Murphey, best known for his 1970s hit "Wildfire," recorded "Home on the Range" on his "Cowboy Songs" album, which earned him a gold record. Currently, he is spreading the word about how the historic Kansas cabin is in need of repair.
True West magazine and several national associations with history-related themes are among the organizations helping to bring awareness to about the Smith County cabin.
Bob Boze Bell, the executive editor of True West Magazine, the leading Western history magazine, said on Wednesday that he is encouraging his readers to help save the cabin.
"Saving the West is my passion," Bell said. "We are all about salvaging the West. Our motto is, 'if we don't support each other, who will?' We are always looking for causes by locals to save things.
"We support this and will put an editorial behind it. We are doing what we can to bring it to a national audience."
Orin Friesen, operations manager at the Prairie Rose Chuckwagon Supper near Benton and a local country radio personality, launched the effort last month.
In less than a month's time, more than $6,000 has been raised for the project, some of it donated by Kansas schoolchildren, concerned citizens and Higley family members.
The restoration project is expected to cost between $80,000 and $100,000.
Restoration includes landscaping to restore a slope that is causing the cabin's north wall to fail.
In the fall of 1872 in Smith County, Higley, a frontier doctor, penned a six-verse poem he called "My Western Home" at the cabin.
It was later set to music and became the words to "Home on the Range."
The tune quickly spread along the cattle trails and towns throughout the West.
"Just like it is cool to stand at the table where the Civil War's treaty of Appomattox was signed, it means a lot to me to stand in the cabin where the Home on the Range song was written," Murphey said. "Western music has been my life. And there's hardly a more important song than 'Home on the Range.' It is the foundation of western and cowboy music. It was the first widely popular song about the West."
As the song gained in popularity, people all across the nation claimed they wrote it. Still others claimed they wanted the cabin. It was nearly taken out of Kansas at least twice during the 20th century by people offering to buy and move it off its site.
The Rust family, owners of the nonprofit property where the cabin sits, has remained consistently firm it should stay in Kansas and be open to the people wanting to see it.
The cabin is listed on the National Register of Historic Places.
Bell, of True West, said the cabin is an important American symbol of the Old West nationally and internationally.

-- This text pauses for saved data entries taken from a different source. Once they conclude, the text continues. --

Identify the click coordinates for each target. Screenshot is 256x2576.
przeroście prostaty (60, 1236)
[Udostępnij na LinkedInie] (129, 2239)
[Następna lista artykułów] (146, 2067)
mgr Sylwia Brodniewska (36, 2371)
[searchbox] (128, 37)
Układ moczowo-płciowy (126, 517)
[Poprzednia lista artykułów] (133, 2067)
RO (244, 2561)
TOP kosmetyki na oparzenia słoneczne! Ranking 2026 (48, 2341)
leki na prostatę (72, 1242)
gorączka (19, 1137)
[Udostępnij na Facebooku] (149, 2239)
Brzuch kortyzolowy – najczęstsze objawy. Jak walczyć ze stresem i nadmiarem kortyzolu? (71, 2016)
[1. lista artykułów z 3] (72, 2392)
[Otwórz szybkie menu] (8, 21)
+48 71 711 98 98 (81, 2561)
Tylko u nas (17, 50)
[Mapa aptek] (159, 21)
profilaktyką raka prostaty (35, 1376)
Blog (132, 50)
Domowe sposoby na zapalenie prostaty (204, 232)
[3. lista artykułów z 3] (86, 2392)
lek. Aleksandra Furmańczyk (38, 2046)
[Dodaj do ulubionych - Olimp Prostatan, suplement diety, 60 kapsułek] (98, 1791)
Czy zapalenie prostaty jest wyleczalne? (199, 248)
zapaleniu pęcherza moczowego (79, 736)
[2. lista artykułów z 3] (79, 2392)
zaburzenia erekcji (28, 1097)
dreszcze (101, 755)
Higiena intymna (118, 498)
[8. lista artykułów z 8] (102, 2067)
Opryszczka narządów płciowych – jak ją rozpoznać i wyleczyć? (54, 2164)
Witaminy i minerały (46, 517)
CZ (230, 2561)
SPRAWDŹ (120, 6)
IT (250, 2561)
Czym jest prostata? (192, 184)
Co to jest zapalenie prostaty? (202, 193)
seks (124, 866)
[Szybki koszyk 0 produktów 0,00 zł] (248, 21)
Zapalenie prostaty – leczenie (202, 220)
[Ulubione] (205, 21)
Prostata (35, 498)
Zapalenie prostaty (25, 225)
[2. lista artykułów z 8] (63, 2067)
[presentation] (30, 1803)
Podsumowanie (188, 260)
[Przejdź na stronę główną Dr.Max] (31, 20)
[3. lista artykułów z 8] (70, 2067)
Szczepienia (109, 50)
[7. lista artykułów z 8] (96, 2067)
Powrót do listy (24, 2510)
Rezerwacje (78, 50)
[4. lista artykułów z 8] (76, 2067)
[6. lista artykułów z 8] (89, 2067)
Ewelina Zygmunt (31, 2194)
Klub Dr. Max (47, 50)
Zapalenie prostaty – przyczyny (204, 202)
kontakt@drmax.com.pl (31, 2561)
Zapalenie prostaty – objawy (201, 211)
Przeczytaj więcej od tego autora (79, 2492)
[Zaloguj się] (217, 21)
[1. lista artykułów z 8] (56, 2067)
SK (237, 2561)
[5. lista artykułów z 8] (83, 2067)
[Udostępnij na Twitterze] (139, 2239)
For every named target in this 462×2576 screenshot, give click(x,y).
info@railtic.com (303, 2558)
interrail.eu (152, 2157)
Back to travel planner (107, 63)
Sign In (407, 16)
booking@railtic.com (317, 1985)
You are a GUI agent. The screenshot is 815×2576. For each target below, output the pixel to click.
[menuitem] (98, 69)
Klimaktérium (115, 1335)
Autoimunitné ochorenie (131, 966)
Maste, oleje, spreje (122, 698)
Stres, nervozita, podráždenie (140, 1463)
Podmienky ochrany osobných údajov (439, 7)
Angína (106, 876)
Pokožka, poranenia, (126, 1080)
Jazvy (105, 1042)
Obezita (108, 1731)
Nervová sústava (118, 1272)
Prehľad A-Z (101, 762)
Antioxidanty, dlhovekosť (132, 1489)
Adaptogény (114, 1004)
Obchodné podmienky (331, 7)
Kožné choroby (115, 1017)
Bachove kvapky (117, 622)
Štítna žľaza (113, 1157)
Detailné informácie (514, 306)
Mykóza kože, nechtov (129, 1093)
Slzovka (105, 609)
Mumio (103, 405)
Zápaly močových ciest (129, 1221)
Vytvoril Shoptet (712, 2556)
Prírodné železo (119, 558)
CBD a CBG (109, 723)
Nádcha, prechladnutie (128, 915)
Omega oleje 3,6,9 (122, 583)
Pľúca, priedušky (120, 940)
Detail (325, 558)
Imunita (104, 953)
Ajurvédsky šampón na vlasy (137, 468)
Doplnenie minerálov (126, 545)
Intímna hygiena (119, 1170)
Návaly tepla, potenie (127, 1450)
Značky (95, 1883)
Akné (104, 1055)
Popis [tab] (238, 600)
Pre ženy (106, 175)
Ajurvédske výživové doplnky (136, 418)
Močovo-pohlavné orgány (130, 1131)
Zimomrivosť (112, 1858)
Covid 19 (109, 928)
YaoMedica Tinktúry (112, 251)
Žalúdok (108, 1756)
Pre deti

"It is a critical part of our past that needs to be revered," Bell said. "Kansas is so critical to the development of the Old West. It gets short-shrifted because it was settled early. But every legend in the West came first through Kansas — Bill Tilghman, Custer, Wyatt Earp and Bat Masterson, they are all there in Kansas. The Kansas story is the settling of the West."
Western Days festival
In addition to Murphey's Thursday fundraiser concert for the cabin, the Prairie Rose Ranch is hosting a three-day festival beginning Friday in celebration of the Kansas sesquicentennial. Visitors will be able to enjoy over 40 events, activities and music. They will be able to interact with American Indians, mountain men and cowboys.
Murphey is host of this year's festival. Among the other nationally-known cowboy singers scheduled to perform are R.W. Hampton, Les Gilliam, Barry Ward, Fred Hargrove and Geff Dawson.
Murphey will host a chuckwagon breakfast and wagon ride early on Saturday. He will also be leading a panel discussion on Kansas history with some of the state's experts, such as Kansas historians Leo Oliva and Jim Hoy, and Kansas cowboy Jim Gray.
Daily admission is $10 for adults and $5 for children. Weekend passes can be purchased for $15. Free tickets can be picked up at Sheplers, while they last.
Gates open each day at 9 a.m. with most scheduled activities beginning at 10 a.m., following the daily flag-raising ceremony.
Friday is Kids' Day and all schoolchildren and their teachers can get in for $2 apiece.
Murphey will also perform at the chuckwagon suppers on Friday and Saturday. Tickets for the Friday and Saturday shows are $40.